Читать книгу Karuzela z idolami - Tomasz Raczek - Страница 9

Cher

Оглавление

Mówią o niej: czarownica z Hollywood, wamp Nirwany; porównują do Kleopatry i mitologicznej matki Pegaza, pięknej Meduzy. Na pewno jest jedną z najbardziej sensacyjnych osobowości światowego show-biznesu. Jej role w filmach Maska, Czarownice z Eastwick, Światło księżyca, Syreny nagrodzone zostały aplauzem widowni i licznymi prestiżowymi nagrodami z Oscarem włącznie.

60-letnia Cherilyn Sarkisian LaPierre, w latach 60. znana przede wszystkim jako piękniejsza połowa duetu Sonny&Cher, udowodniła, że intensywna osobowość może dla siebie znajdować wciąż nowe formy ekspresji. Kiedy związała się z Sonnym Bono, zdolnym kompozytorem i instrumentalistą, miała 16 lat. To była wielka miłość, a za nią przyszła wielka kariera realizowana zrazu w stylistyce dzieci-kwiatów, a potem – mieniącego się cekinami Las Vegas. Jedenaście lat później Cher odeszła jednak od Sonny'ego, stawiając pod znakiem zapytania całą swoją przyszłość. „Przy Sonnym musiałam ukrywać wszystko, co czułam, gdyż nic z tego nie pasowało do jego pomysłów” – żaliła się 27-letnia rozwódka. Stała się więc solistką. Miała kolejne przeboje, złote płyty i tłumy wielbicieli zachwyconych nie tylko jej głosem, ale także emanującym z niej seksem. Ale nie dawało jej to radości i poczucia spełnienia. Wreszcie wyznała: „Zawsze marzyłam o tym, żeby zostać aktorką. Nigdy nie lubiłam robić tego, dzięki czemu stałam się sławna. Więc wreszcie pewnego dnia powiedziałam sobie – pieprzę to! Jeśli nie mogę być aktorką tylko dlatego, że jestem piosenkarką, to nie chcę być już piosenkarką! Zobaczymy, co będzie…”

Niewiele brakowało, aby udziałem Cher stała się jeszcze jedna z kolekcji złamanych przez nadmierne ambicje karier. Ale nie – po blisko dziesięciu latach objawiła się nowa Cher: o subtelnej urodzie, niczym z obrazów Modiglianiego; o silnym, trochę dzikim spojrzeniu; o skrywającym wybuchowość i namiętność sposobie bycia. Tym razem odnaleźliśmy ją na ekranie, nie na estradzie. Najpierw jako przyjaciółkę lesbijkę Meryl Streep w filmie Mike'a Nicholsa Silkwood, potem jako matkę zdeformowanego dziecka-potworka w Masce Petera Bogdanovicha.

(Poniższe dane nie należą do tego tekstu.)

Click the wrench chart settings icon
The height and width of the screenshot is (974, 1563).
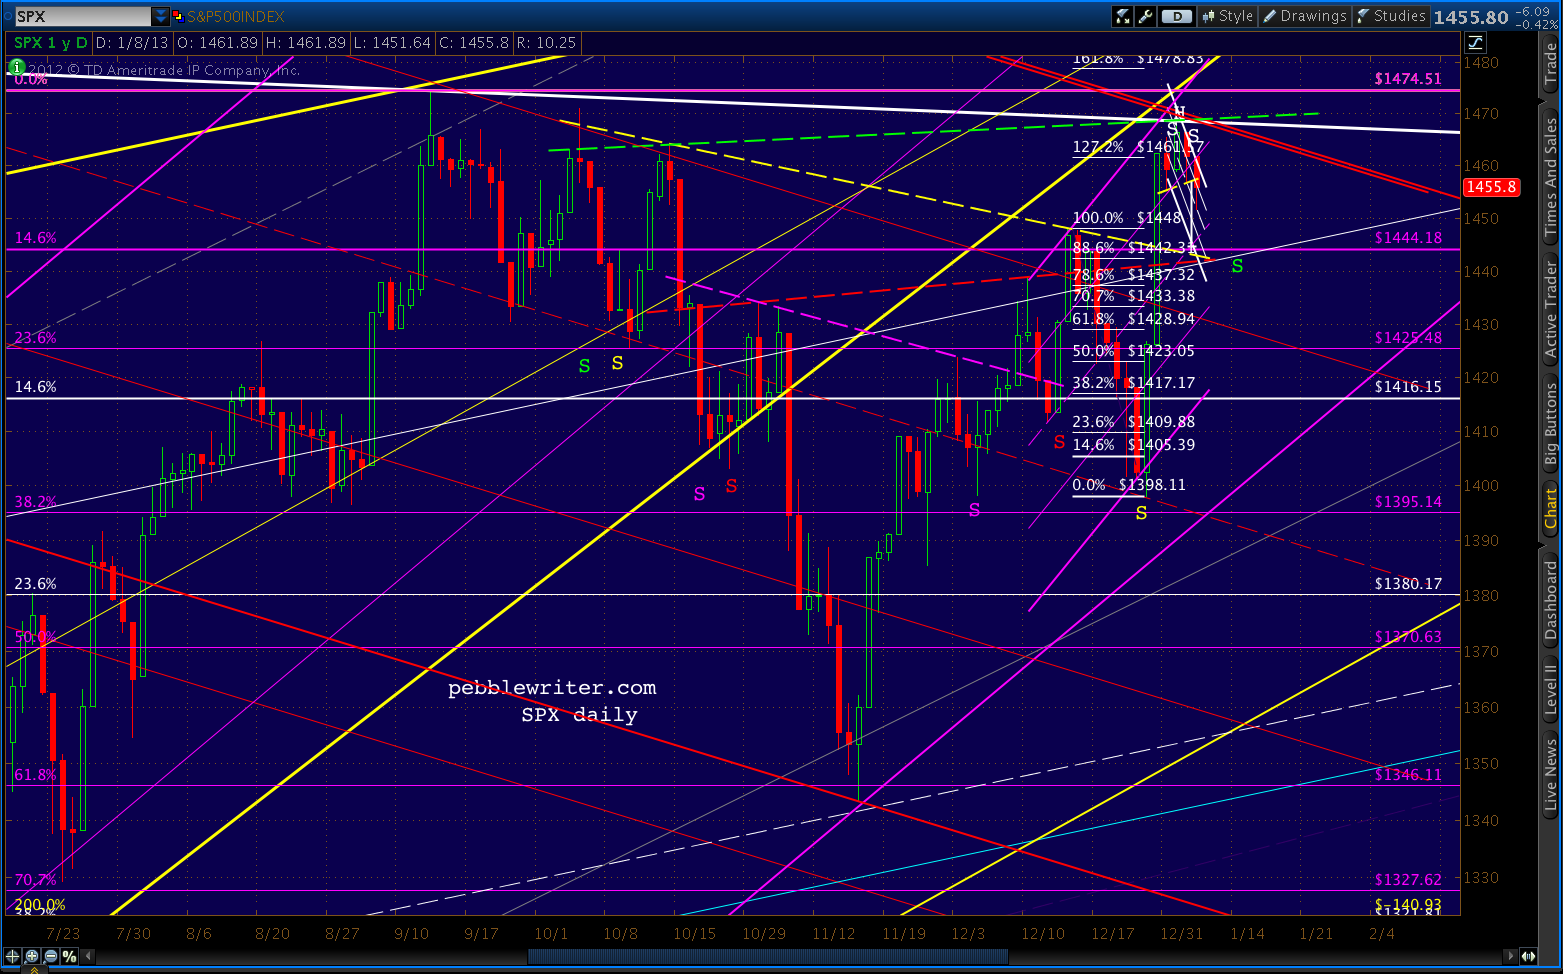click(x=1146, y=16)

O Cher znowu zaczęto mówić. Ze zdziwieniem, z podziwem, z zawiścią. Jej niekonwencjonalny sposób bycia, ekscentryczne stroje, niewyparzony język, prowokacyjne wypowiedzi, ba, nawet 23-letni kelner, pełniący przez jakiś czas rolę towarzysza życia, budziły zgorszenie. Ale Cher trudno wytrącić z równowagi: „Musiałam wszystko zaczynać od początku i popełniłam wiele błędów, ale sądzę, że błędy są równie potrzebne jak sukcesy. Chciałam być aktorką, a wszyscy mi mówili – nie możesz, nie możesz, nie możesz. A ja tylko powtarzałam – mogę, mogę, mogę”. Gdy znalazła się w obsadzie filmu Czarownice z Eastwick u boku Jacka Nicholsona, gwiazdor znany z tego, że wszystkim swoim partnerkom wymyśla zabawne przezwiska, zaskoczył wszystkich mówiąc: „Ktoś, kto się nazywa Cher, nie może mieć przezwiska!”.

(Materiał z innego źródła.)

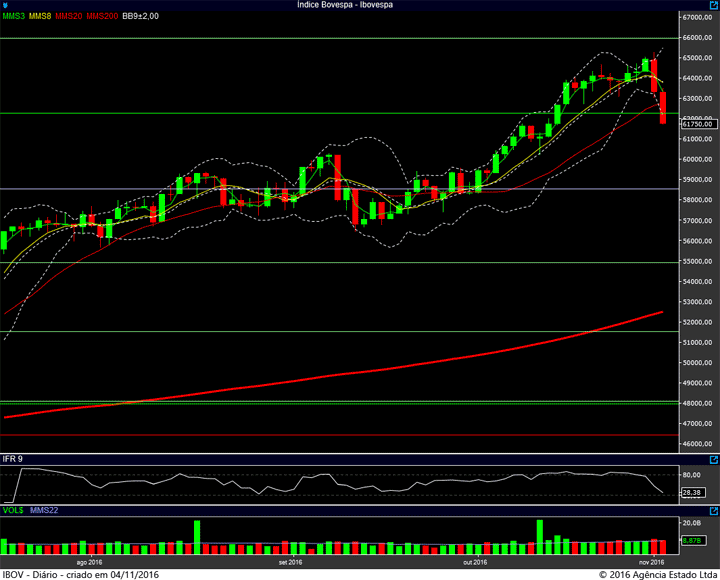The width and height of the screenshot is (720, 580).
Task: Click the set 2016 date marker
Action: tap(290, 562)
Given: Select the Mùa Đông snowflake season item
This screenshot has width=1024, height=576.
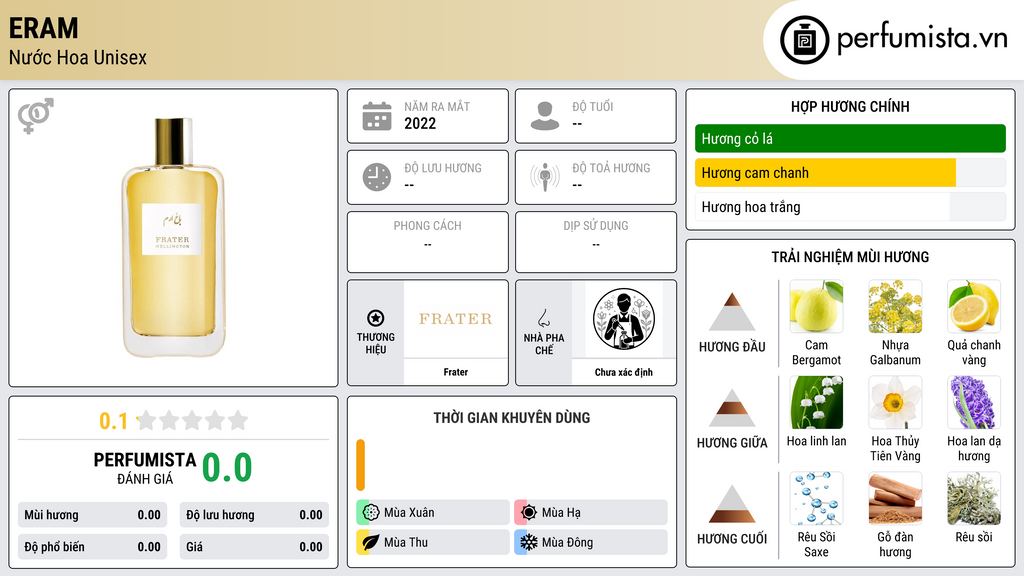Looking at the screenshot, I should (591, 542).
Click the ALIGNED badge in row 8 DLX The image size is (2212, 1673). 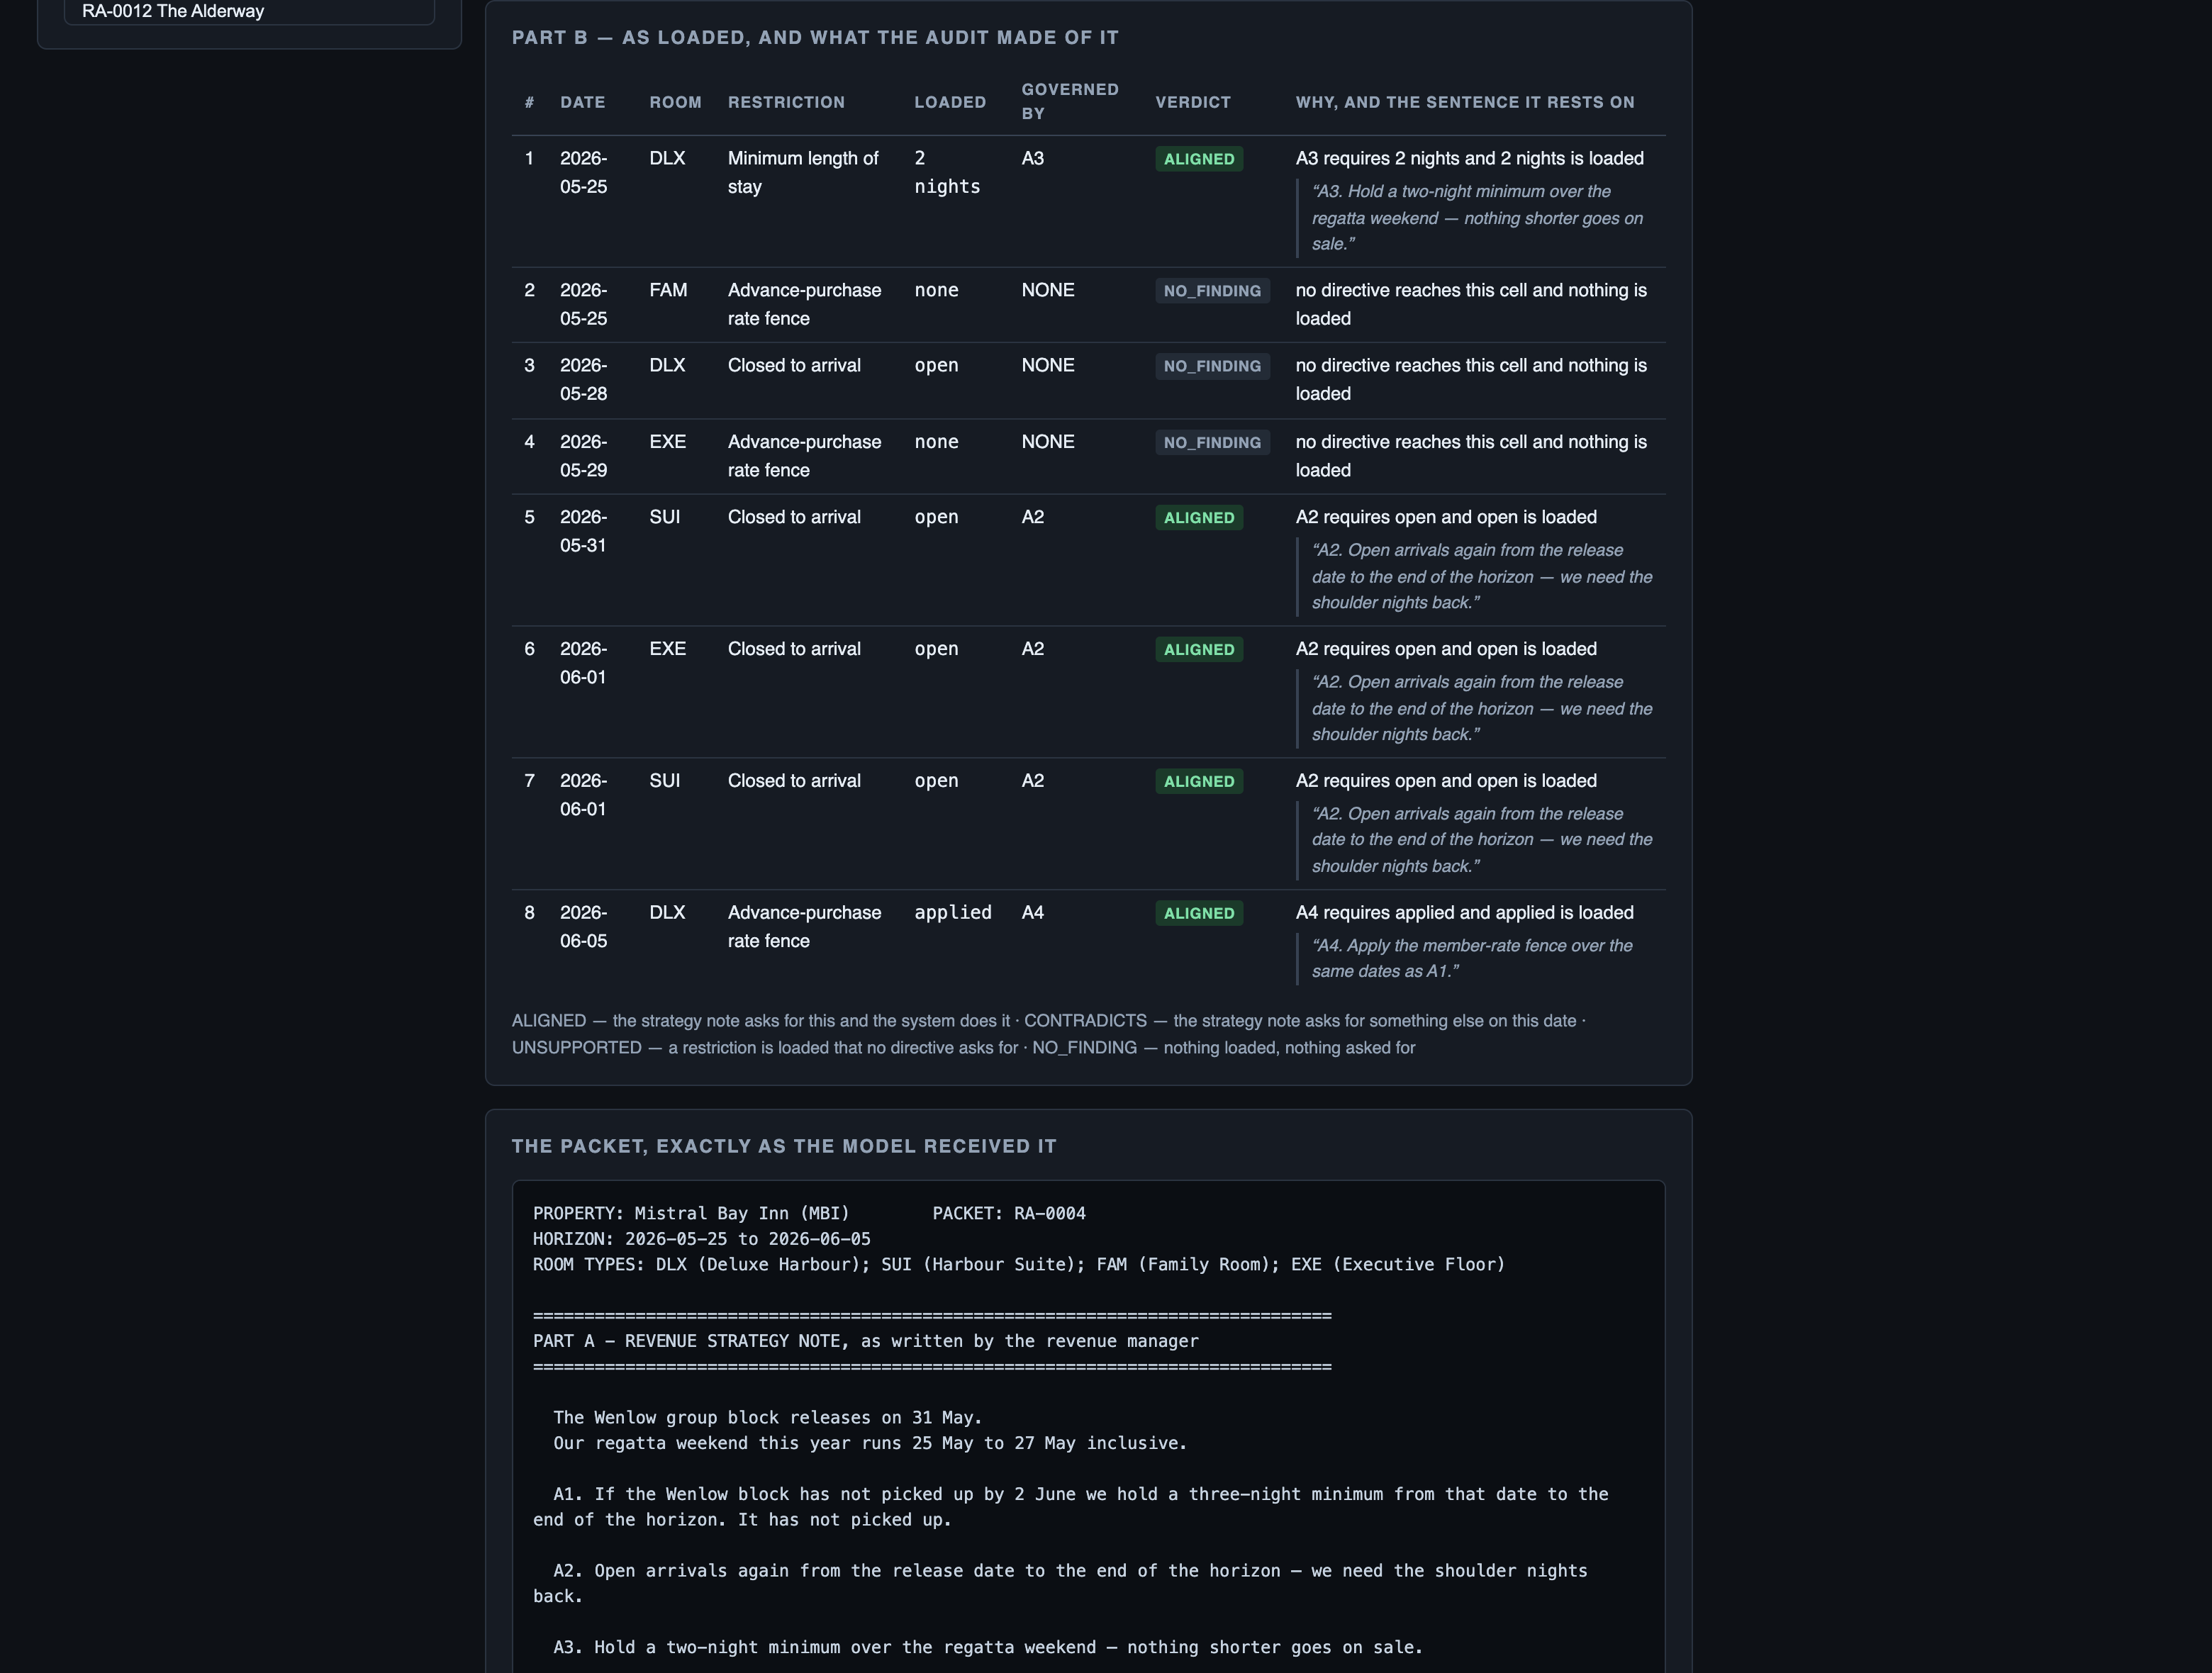click(x=1199, y=913)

Nic dziwnego, że spośród wielkich gwiazd estrady, zdradzających słabość do filmu, to właśnie Cher pojawiła się wśród reflektorów podczas ceremonii wręczania Oscarów. Choć stała się rewelacją srebrnego ekranu, nie pozbyła się dosadnego języka, dobrze sprawdzającego się podczas tras koncertowych, ale utrudniającego życie wśród śmietanki towarzyskiej. Może więc słusznie portier w domu Cher, gdy ta ostrzegła go: „Uważaj, dzisiaj lepiej się nie odzywaj, bo ma do mnie przyjść dziennikarz”, „odpowiedział trzeźwo: ty też lepiej nic nie mów”.

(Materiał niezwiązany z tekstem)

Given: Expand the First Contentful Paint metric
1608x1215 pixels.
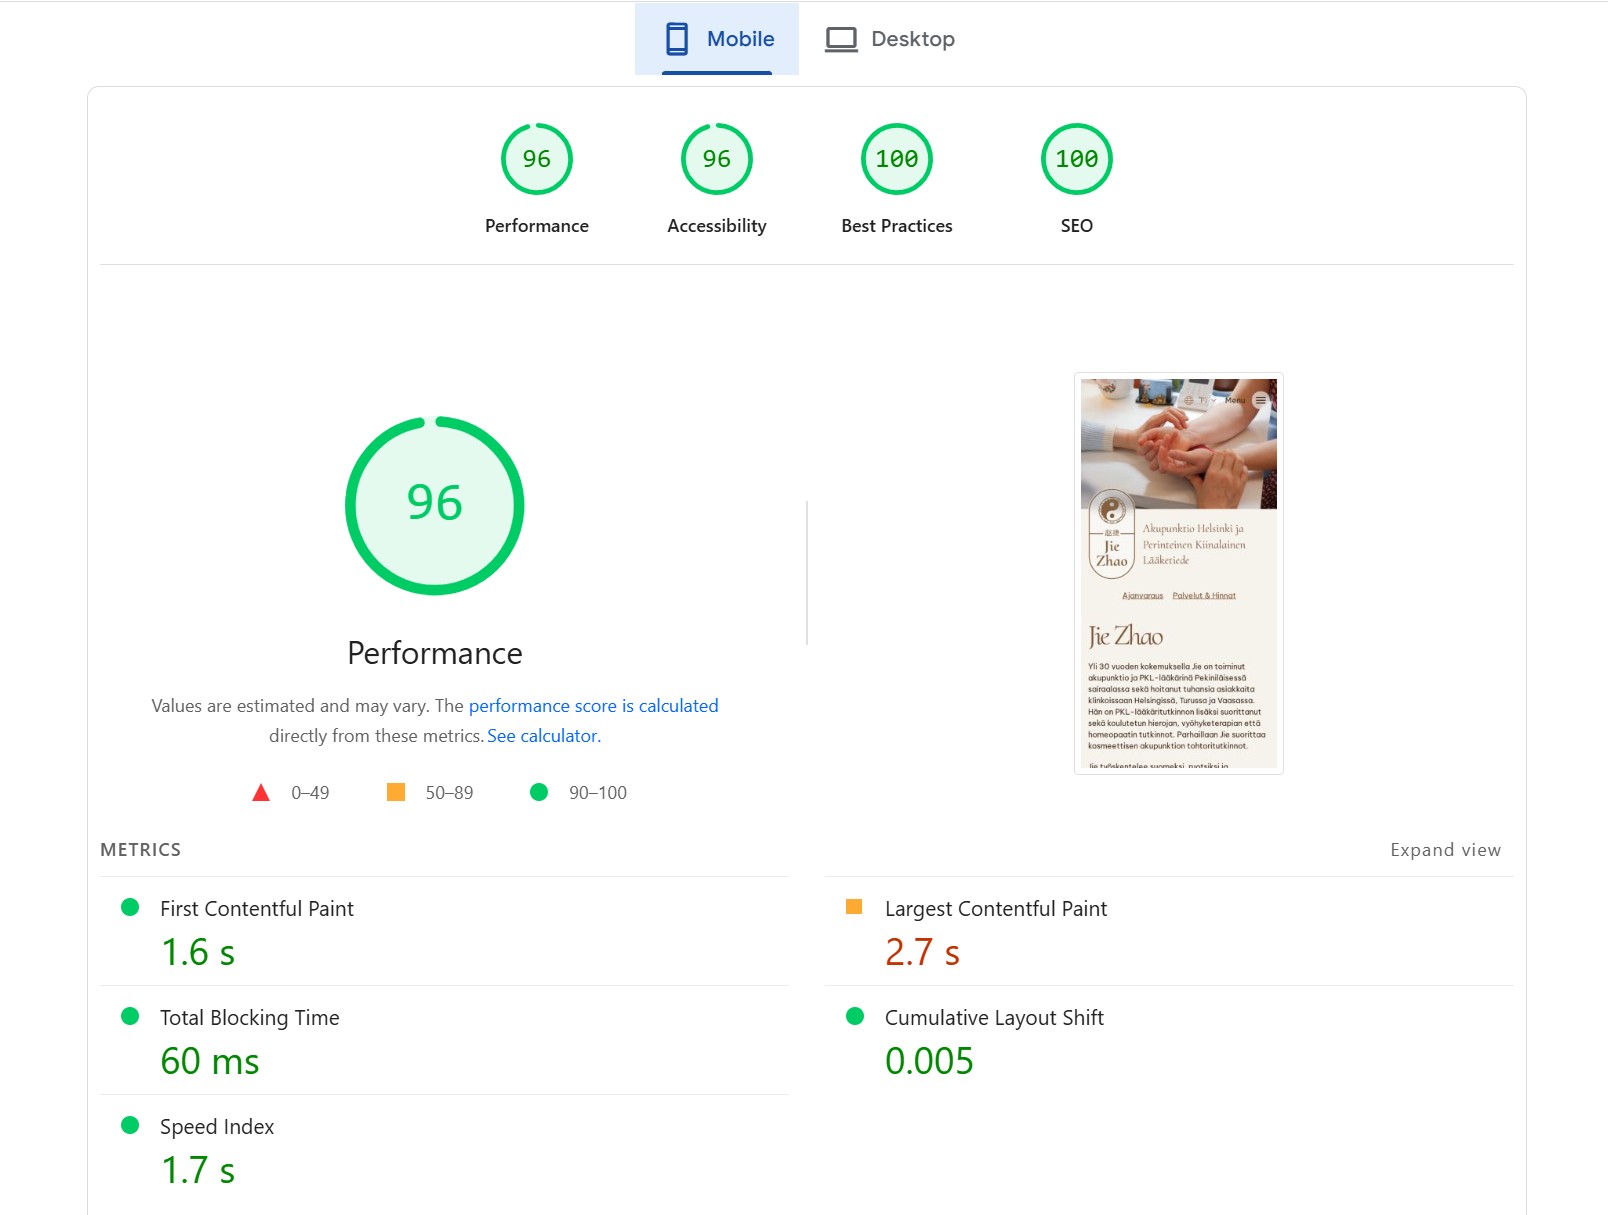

Cher dzielnie zniosła rolę supergwiazdy, która musi dostarczać kolorowym tygodnikom wciąż nowych tematów. Pozwalała, by latami roztrząsano, ile operacji plastycznych zapewniło jej ponadczasową urodę. Była w centrum zainteresowania mediów. Ugięła się dopiero pod ciosem, który przyszedł z nieoczekiwanej strony: zginął jej były mąż Sonny Bono. Okazało się, że – mimo rozwodu – pozostał dla niej najlepszym przyjacielem i „mężczyzną życia”. Kiedyś wyrwała się spod jego zaborczej opieki, by cieszyć się wolnością i niezależnością. Teraz uświadomiła sobie, że jego brak pozbawił ją wewnętrznego fundamentu, który w niej trwał mimo upływu lat. Odsunęła się od aktywnego życia. Przestała pojawiać się na ekranie, nagrywać piosenki. Była w rozsypce.

Gdy się ocknęła, znowu usłyszała: już nie możesz, nie możesz, nie możesz. I znowu odpowiedziała: właśnie że mogę, mogę, mogę! Wytwórnie płytowe przestały wierzyć w jej siłę. Obawiały się, że czas Cher przeminął. Wtedy znowu zaskoczyła wszystkich: nagrała płytę Believe nie tylko przebojową, taneczną, nowoczesną, ale nade wszystko – młodzieńczą i pełną optymizmu. W tytułowej piosence, która z miejsca stała się światowym przebojem, pyta: „Czy wierzysz w życie po miłości?”. I zaraz sobie odpowiada: „Wiem, że z tego wyjdę, bo wiem, że jestem silna”. To prawda, Cher jest silna, nadal piękna i wciąż nie wyczerpała swego przydziału talentu. Istna walkiria sukcesu. Co prawda niedawno oficjalnie pożegnała się z estradą, dając show przerastający nawet to, co niegdyś robiła w Las Vegas: pióra, futurystyczne stroje, wielka inscenizacja miały jeszcze raz oszołomić widzów. I tak się stało! Publiczność pytała z niedowierzaniem: czy to naprawdę koniec kariery Cher? Ale to nieprawda. Cher nauczyła się zwyciężać na tylu różnych scenach, że zejście z jednej z nich wciąż nie zamyka jej możliwości odnoszenia triumfów na pozostałych. Na dowody wystarczy cierpliwie poczekać.